On the wholesale side, Stockman says they try to offer different wines and this is possible since many producers have a range specifically made for the restaurant sector, brought in exclusively for on-premise. “For example, we have Burgundy producers like Domaine Fontaine-Gagnard who produce ten premier cru whites, so we use some in retail and some for particular restaurant clients.”

The shelves of Watson’s Wine are striking for their commitment to New World wines alongside France, with good provision from ­Italy and Spain. “France is still number one, but we see great interest for many of the best wine regions around the world.” Price points for the supermarkets centre on HK$100.00, $150.00 and $200.00, while in Watson’s Wine they are much higher. But, says Stockman, it is important to note that all Hong Kong consumers look for value. “When you spend HK$50.00 or $500.00 or $5,000.00 you are looking for the best wine for your budget: this is a sign of a mature and appreciative market.” He notes that while the very top end might be slackening, at all other levels demand persists. “Hong Kong consumers are very savvy and they are spending the same but are trending toward value: so a first growth customer may now drink a value second growth.”

 

Eric Desgouttes, Kerry Wines

www.kerrywines.com

Established just four years ago, Kerry was ­always destined to be a major player on the Hong Kong market. One member of the local wine community has ­commented that once they’ve secured a couple more big brands, they will be a powerful force indeed. They will also likely be big in China: the parent company also owns the Shangri-La hotel chain, with multiple properties in mainland China (as well as owning the South China Morning Post, the flagship English language newspaper in Hong Kong). In the chair sits Eric Desgouttes, a former sommelier, who also used to work for Watson’s Wine. He has a very strong team around him.

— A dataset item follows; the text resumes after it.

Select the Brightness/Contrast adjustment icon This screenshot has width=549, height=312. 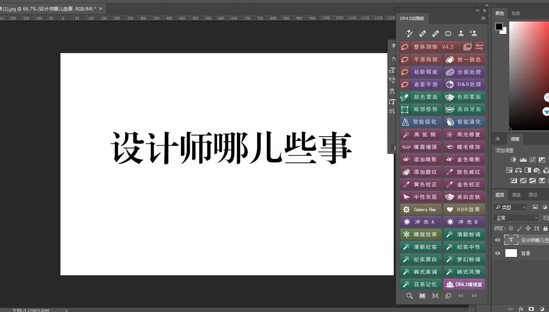[x=513, y=159]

The company concentrates on the private and off-trade market, and on-trade channels account for about 35% of business. Kerry Wines is defined, says the very well-connected Desgouttes, to its selection process whereby it directly imports from many boutique and/or family-owned vineyards. Names include Jacquesson, Roberto Voerzio, Giuseppe ­Quintarelli and Ken Forrester. Kerry Wines also stresses its impeccable sourcing of fine wines to ensure proper provenance, ­storage and transportation, particularly in view of the extreme weather faced in Hong Kong. Desgouttes believes that China will become a big player in the HK$200.00 to $1,500.00 range, but that “Hong Kong is still very much the sourcing place.”

 

Gavin Jones, Jebsen Fine Wines

www.jebsenfinewines.com

Born and educated in ­England, Gavin Jones has worked in the wine industry for more than 20 years. ­Jebsen launched its wine ­division in Hong Kong 23 years ago (though has been active in the market for more than 100 years in other industries), and Jones has worked there for about 15 years. He is credited with spearheading the substantial development of this wine group from a somewhat modest wine importer and distributor into a wine portfolio which includes winery and vineyard investments. 

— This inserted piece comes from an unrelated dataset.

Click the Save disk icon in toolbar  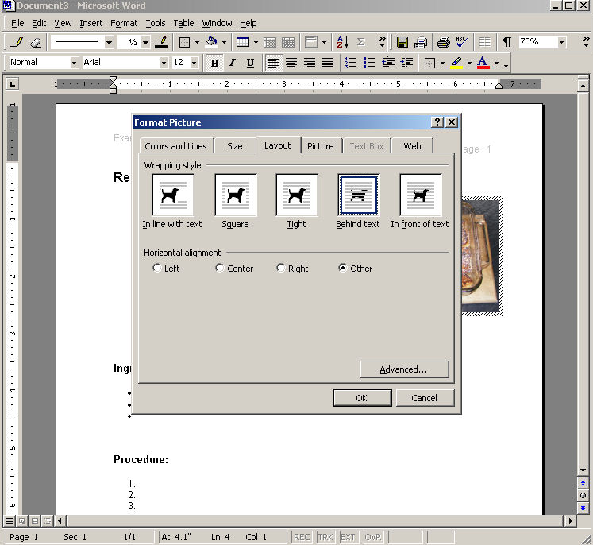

The company would be widely regarded as the leading independent wine merchant in Hong Kong, with substantial distribution across all channels. That said, Jones comments that Dairy Farm and A.S. Watson import more wine, which they sell directly through their retail chains. Jebsen is the exclusive partner of many important wine (and spirits) brands including Bollinger, Baron Philippe de Rothschild, Marchesi de’ Frescobaldi and Robert Mondavi Winery. “Being privately owned, we have the luxury of taking a longer-term view on our different businesses and how to develop them and build the brands/categories.” 

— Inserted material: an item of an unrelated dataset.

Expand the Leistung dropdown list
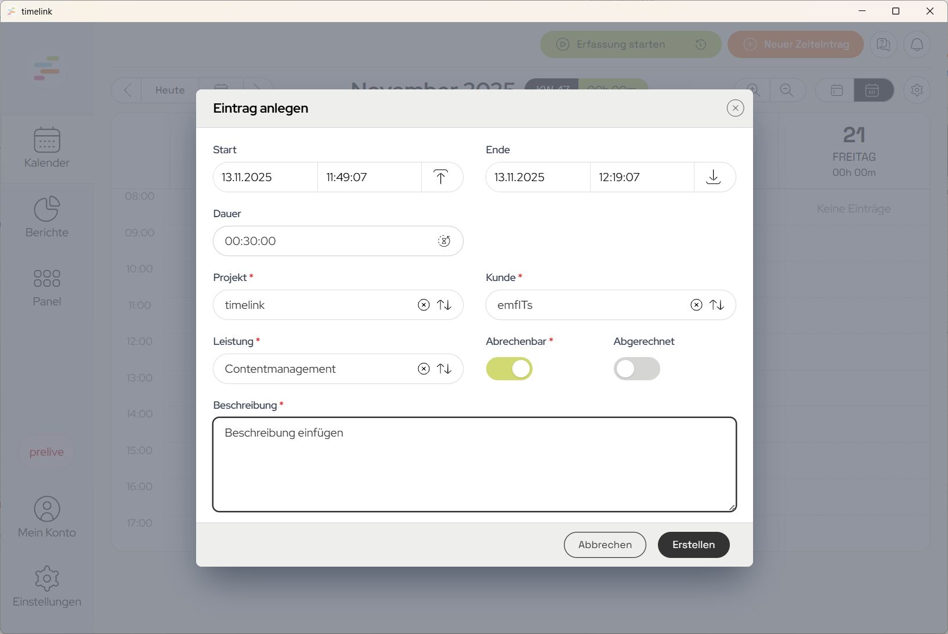Screen dimensions: 948x634 click(x=444, y=369)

Though Jebsen is huge in China, Jebsen’s Hong Kong success is based on a highly ­focused business model concentrating on the dynamics of the internal market, regardless of neighbouring markets. Hong Kong remains a very important window for global brands, says Jones, adding that many spirit brands invest in Hong Kong outlets frequented by mainland Chinese tourists, in an effort to demonstrate how popular and established their brands are.